# Stated problem 1
Reproduce word for word the passage on the Beijing banner protest, starting at "At 5:45a.m. Beijing" and ending at "leave the country.".
# Stated problem 2
Convert the lines of the records, starting at the first line and ending at the line containing "Click the Milliseconds", into a JSON list of strings, one string per line, with blank lines omitted.
-- start Text provided --
At 5:45a.m. Beijing time, two foreign human rights activists, assisted by three others, rappelled down the side of a large Olympic billboard at the new headquarters of China Central TV (CCTV) station unrolling a 375-square-foot (115-square-meter) banner.

After 30 minutes the five were removed and arrested by security officials. In a fax replying to questions about the protesters, the Beijing Public Security Bureau said the five had “engaged in activities that violated Chinese law” and were ordered by police to leave the country.

The two climbers were Nicole Rycroft, 41, born and raised in Sydney, Australia and currently living in Canada; and Philip Kirk, 24, a British citizen from Hertfordshire, UK. They were supported by Americans Bianca Bockman, 27, from Hoboken, New Jersey, Sam Maron, 22, from Ossining, New York, and Kelly Osborne, 39, from Oklahoma City, Oklahoma, USA.

Using her cell phone Nicole Rycroft recorded a message while in the back of the police van saying the reason for the protest was to send a clear message to the Chinese Communist leadership (CCP) that it “takes more than economic might to be a world leader.”

“There’s a moral code and there’s a need for justice … Their (the CCP’s) current regime in Tibet is anything but just ... The situation in Tibet is terrible and has been for the last 50 years.”

Although she didn’t see herself participating in the Olympics by protesting, she said it was very meaningful for her, “Much more meaningful in some ways. The Olympics is a place for the pursuit of excellence and it’s also a place where countries and people come together in peace.”

Ms Rycroft who trained as a lightweight rower in the 1990’s said the ‘Games of Peace’ would be hollow words if China’s many human rights issues continue. She said the Olympics are about peace and understanding and hoped athletes would speak out even though they’re focussed on their performances right now.

“We need to be making a stand for the people in Tibet who, just in recent months even, have been suffering some of the worst human rights abuses that we could imagine.”

Competing at the Olympics and winning a gold medal is an amazing achievement in an athletic career but, she says, taking a stand and speaking out for human rights in Tibet would “really mark an Olympian in history.”

“There’s a place for justice and humanity in sport.”
-- end Text provided --
-- start Material for the task --
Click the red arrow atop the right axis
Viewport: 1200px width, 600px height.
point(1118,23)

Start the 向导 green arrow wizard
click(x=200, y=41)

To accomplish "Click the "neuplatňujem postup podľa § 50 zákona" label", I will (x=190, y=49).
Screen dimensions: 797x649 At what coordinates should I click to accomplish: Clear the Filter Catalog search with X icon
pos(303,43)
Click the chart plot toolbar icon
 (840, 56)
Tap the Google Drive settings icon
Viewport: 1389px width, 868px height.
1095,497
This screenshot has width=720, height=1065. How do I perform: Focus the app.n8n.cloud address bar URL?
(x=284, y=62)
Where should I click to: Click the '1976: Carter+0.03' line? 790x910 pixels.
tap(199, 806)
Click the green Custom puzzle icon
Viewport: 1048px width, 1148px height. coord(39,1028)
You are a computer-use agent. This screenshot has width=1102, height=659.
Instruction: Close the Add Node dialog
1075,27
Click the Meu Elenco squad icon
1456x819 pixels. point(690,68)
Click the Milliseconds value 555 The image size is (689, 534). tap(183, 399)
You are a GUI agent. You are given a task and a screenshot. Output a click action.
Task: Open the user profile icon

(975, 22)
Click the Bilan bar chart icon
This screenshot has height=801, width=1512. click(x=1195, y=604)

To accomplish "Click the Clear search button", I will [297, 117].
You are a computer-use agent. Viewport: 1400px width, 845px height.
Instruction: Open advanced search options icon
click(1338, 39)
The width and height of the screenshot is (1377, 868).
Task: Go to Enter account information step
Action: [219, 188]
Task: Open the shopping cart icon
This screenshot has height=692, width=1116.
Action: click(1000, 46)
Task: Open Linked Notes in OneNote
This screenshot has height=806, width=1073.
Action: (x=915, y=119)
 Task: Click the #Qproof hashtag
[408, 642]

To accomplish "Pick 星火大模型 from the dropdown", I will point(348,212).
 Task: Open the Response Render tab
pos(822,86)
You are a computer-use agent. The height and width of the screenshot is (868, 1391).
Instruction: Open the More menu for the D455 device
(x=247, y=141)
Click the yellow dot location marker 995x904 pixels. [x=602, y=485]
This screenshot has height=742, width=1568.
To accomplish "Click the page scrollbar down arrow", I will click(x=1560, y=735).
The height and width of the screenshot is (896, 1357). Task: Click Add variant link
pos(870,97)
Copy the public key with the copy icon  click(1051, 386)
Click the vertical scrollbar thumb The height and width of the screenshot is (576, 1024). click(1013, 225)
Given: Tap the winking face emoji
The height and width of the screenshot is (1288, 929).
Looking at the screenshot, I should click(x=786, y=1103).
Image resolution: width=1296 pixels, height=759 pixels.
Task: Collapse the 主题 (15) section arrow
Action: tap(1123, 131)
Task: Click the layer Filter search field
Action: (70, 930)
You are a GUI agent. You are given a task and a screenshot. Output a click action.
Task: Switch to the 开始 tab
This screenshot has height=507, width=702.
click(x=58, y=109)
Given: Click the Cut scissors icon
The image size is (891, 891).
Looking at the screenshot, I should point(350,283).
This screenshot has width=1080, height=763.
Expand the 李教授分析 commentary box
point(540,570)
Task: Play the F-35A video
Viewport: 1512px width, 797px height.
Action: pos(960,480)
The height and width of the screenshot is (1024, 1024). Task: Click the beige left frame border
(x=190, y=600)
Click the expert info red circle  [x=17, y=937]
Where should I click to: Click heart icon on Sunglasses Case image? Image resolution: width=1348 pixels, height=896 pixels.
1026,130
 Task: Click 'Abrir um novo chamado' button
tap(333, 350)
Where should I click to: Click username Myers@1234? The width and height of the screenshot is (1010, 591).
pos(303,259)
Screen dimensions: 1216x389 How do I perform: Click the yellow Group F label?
-- end Material for the task --
# Right answer 1
At 5:45a.m. Beijing time, two foreign human rights activists, assisted by three others, rappelled down the side of a large Olympic billboard at the new headquarters of China Central TV (CCTV) station unrolling a 375-square-foot (115-square-meter) banner.

After 30 minutes the five were removed and arrested by security officials. In a fax replying to questions about the protesters, the Beijing Public Security Bureau said the five had “engaged in activities that violated Chinese law” and were ordered by police to leave the country.

# Right answer 2
[
  "Click the red arrow atop the right axis",
  "Viewport: 1200px width, 600px height.",
  "point(1118,23)",
  "Start the 向导 green arrow wizard",
  "click(x=200, y=41)",
  "To accomplish \"Click the \"neuplatňujem postup podľa § 50 zákona\" label\", I will (x=190, y=49).",
  "Screen dimensions: 797x649 At what coordinates should I click to accomplish: Clear the Filter Catalog search with X icon",
  "pos(303,43)",
  "Click the chart plot toolbar icon",
  " (840, 56)",
  "Tap the Google Drive settings icon",
  "Viewport: 1389px width, 868px height.",
  "1095,497",
  "This screenshot has width=720, height=1065. How do I perform: Focus the app.n8n.cloud address bar URL?",
  "(x=284, y=62)",
  "Where should I click to: Click the '1976: Carter+0.03' line? 790x910 pixels.",
  "tap(199, 806)",
  "Click the green Custom puzzle icon",
  "Viewport: 1048px width, 1148px height. coord(39,1028)",
  "You are a computer-use agent. This screenshot has width=1102, height=659.",
  "Instruction: Close the Add Node dialog",
  "1075,27",
  "Click the Meu Elenco squad icon",
  "1456x819 pixels. point(690,68)",
  "Click the Milliseconds value 555 The image size is (689, 534). tap(183, 399)"
]